Despite a late-summer storm that barreled its way through South Sound on Saturday and Sunday, that didn’t stop those from the area — hey, we’re used to the rain, right? — from trekking deep into Thurston County to enjoy the Queen Bee French Flea, a Parisian-style flea market.
This year’s Queen Bee was largely held indoors in the working barn at Sherman Valley Ranch near Capitol Forest. The horses were moved out and several vendors moved in, including those who occupied stalls.
That’s where Barbara and Burt Gumeson of Elma had set up shop to sell various sizes of looms. The looms, which are made of hard pine from North Carolina or New Zealand, can be used to create throw rugs, purses, computer covers — Barbara “The Boss” Gumeson was using one for her Kindle — pillow cases and place mats.
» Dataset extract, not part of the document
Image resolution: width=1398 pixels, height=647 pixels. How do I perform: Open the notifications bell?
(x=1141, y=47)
The name of their business is Bunny Hill, inspired by a life-size decorative bunny the couple bought in Yelm.
The storm really socked the area on Saturday, the first day of the Queen Bee, but still 850-900 people attended the event, said Kim Bridges, one of three organizers of the event.
The French-style flea market was first launched at her business, Queen Bee Art Cottage and Retreat, followed by Schilter Family Farm in Nisqually the following year. The event was unable to find a host the next year, but found one in Sherman Valley Ranch this year.
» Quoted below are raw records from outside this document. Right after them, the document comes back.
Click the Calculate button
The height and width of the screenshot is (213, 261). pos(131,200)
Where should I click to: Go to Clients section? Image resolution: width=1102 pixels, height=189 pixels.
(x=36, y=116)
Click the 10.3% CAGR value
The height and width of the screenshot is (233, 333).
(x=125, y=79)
In addition to Bridges, two other business owners have been involved in putting on the Queen Bee: Lisa Wenham-Kinzner of Flippn’ Cute Stuff and Mary Corso of Courtyard Antiques.
People lined up to get in on Saturday and attendance on Sunday was steady, they said.
Besides the looms, other items for sale included furniture, jewelry, antiques, lotions and estate jewelry.
There also was a cafe next door — the Cafe de Paris — with goodies supplied by Elyse’s Catering of Tumwater, as well as baked goods sold by one vendor inside the barn.
Nicole Broyles of Renton was selling cupcakes and cookies with her cousin, Natalie Nicholson of Olympia. A family connection introduced them to their first flea market, Broyles said.
“It’s really fun to be a part of,” she said.